The 'epicentre of the downturn': Sydney housing slump to last until at least 2020, say economists

Sydney's property market slump will last at least another two years as tougher lending standards and buyer nerves weigh on prices.

That's the consensus from a Bloomberg survey of 15 economists, over a third of which have turned more pessimistic within the last three months.

Sydney house prices are tipped to continue slumping.

Sydney house prices are tipped to continue slumping.

Prices Australia-wide have fallen for nine straight months as the housing boom goes into reverse. Sydney, where affordability is most stretched and investors had the biggest influence, is being hit hardest: values in the harbour city are down 4.5 per cent in the past year compared to 0.8 per cent nationally.

"Sydney is at the epicentre of the housing market downturn," said Stephen Roberts, an economist at Laminar Capital.

"Much of the decline in house prices seems to be related to housing investors and the tightening of lending standards."

Sydney's slump is poised to deepen, with the median peak-to-trough price fall estimated at 10 per cent compared to 5 per cent for the country as a whole. Still, the data conceals a considerable range of views: while three economists forecast falls of 15 per cent in Sydney, two see declines of less than 7 per cent.

Just three of the 14 economists who supplied a time frame believe prices in Sydney will begin to rise again in under two years. The rest predicted it would be at least two years before any price increases, and even then most suggested values would flatten after 2020 rather than rebound.

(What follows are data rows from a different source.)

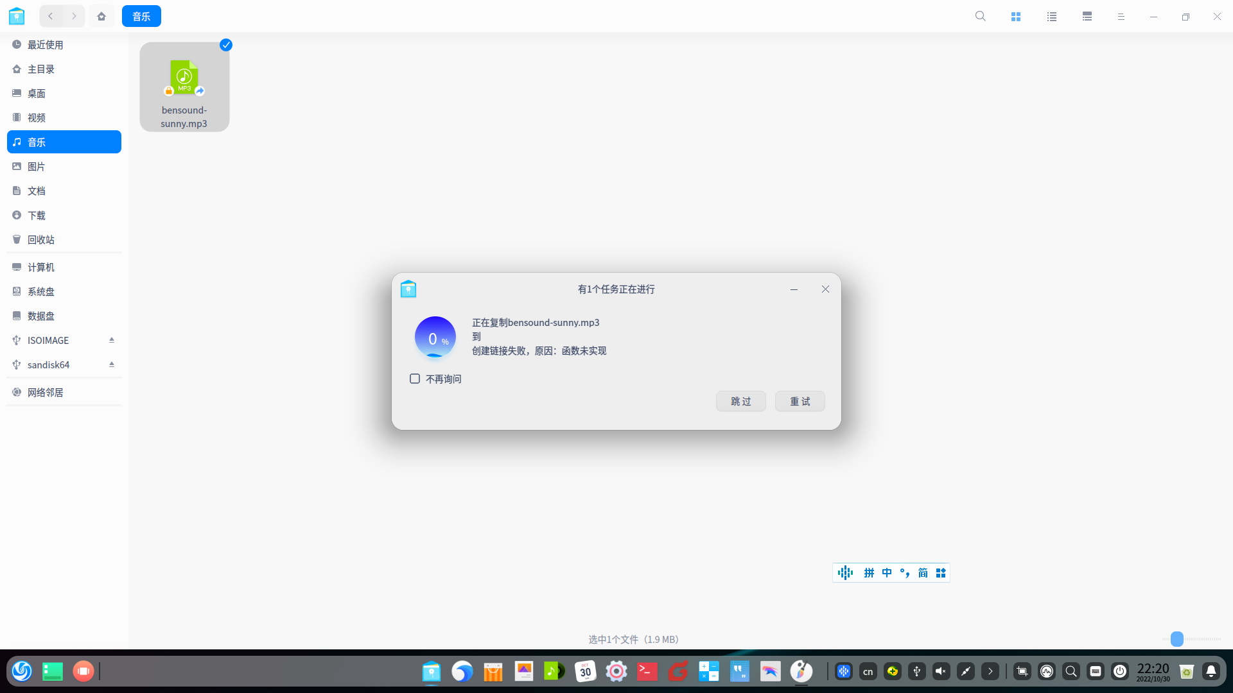
Task: Eject the sandisk64 drive
Action: point(111,364)

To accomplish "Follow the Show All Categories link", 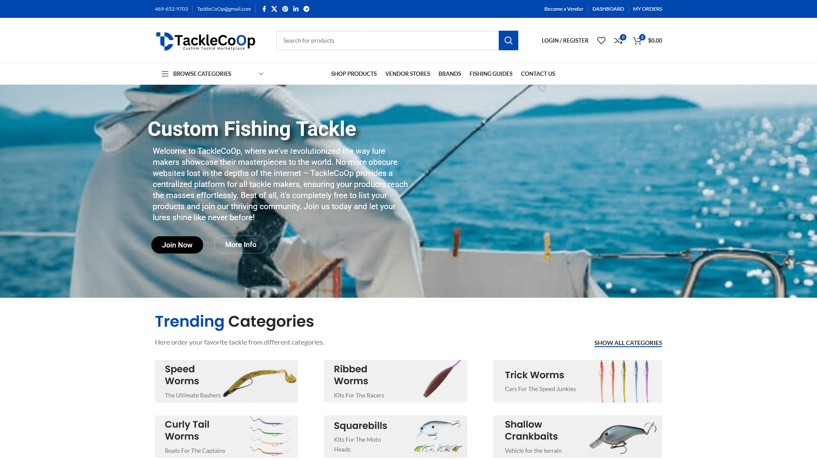I will (x=628, y=343).
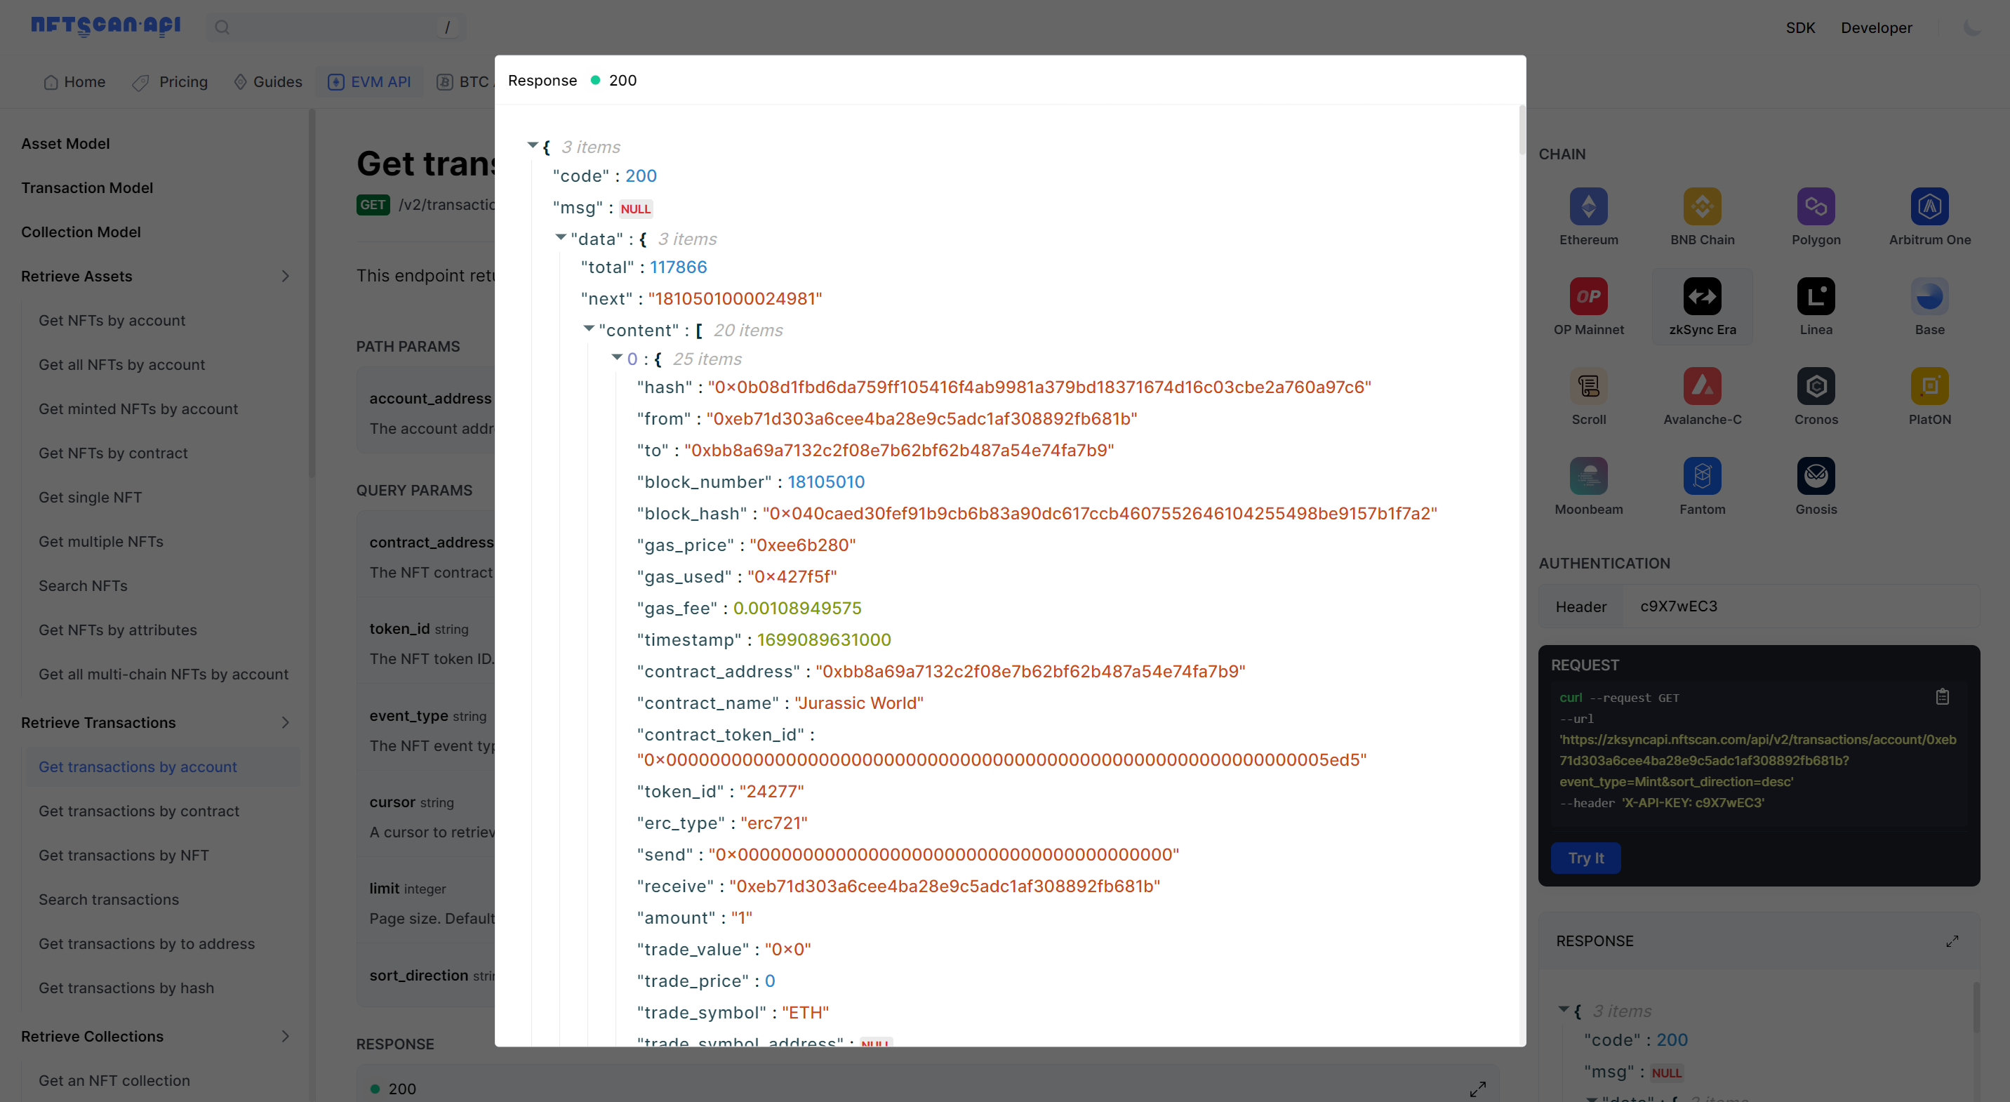This screenshot has height=1102, width=2010.
Task: Collapse the "content" array node
Action: (589, 329)
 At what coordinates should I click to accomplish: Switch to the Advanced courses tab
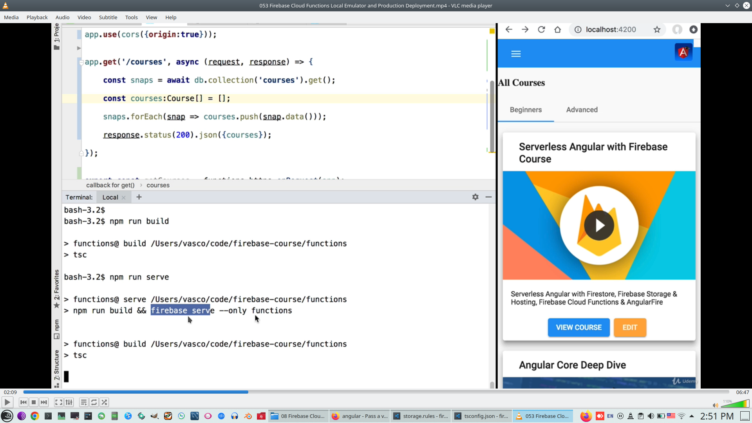pyautogui.click(x=582, y=110)
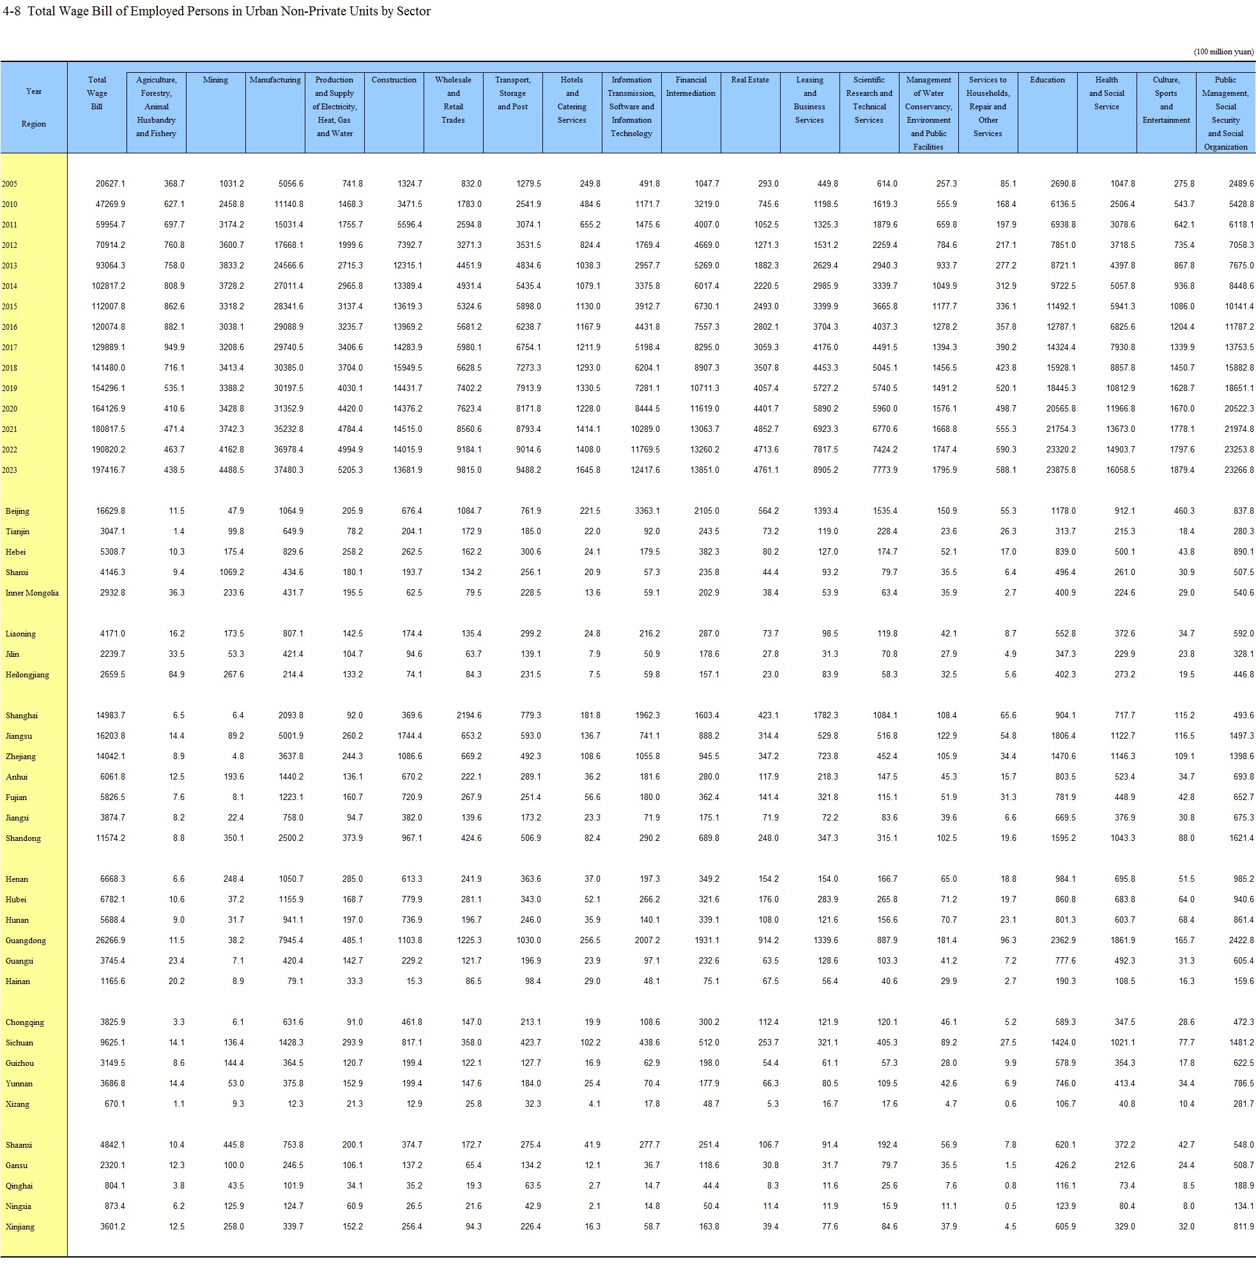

"Given regulators' desire to see stability in the house price-to-income and debt-to-income ratios, we think it will be some time before house prices start to move again," said Sally Auld, chief economist for Australia at JPMorgan Chase & Co.

The biggest single factor weighing on house prices is credit availability, according to the survey. Regulators have gradually tightened curbs on riskier loans, such as interest-only mortgages, while also enforcing stricter expense and debt verification for borrowers.

It is not the only factor, with weak wage growth, higher utilities prices and an already high debt burden also affecting prices, says NAB's chief economist Alan Oster.

The ongoing banking royal commission could put further pressure on the market, with Oxford Economics' Sarah Hunter says if new regulations are introduced, it could lead to a "larger correction."

The key takeaway from economists: the "fear of missing out" is now over. And while predictions are for a relatively soft landing, it's time for the market to adjust to a new normal.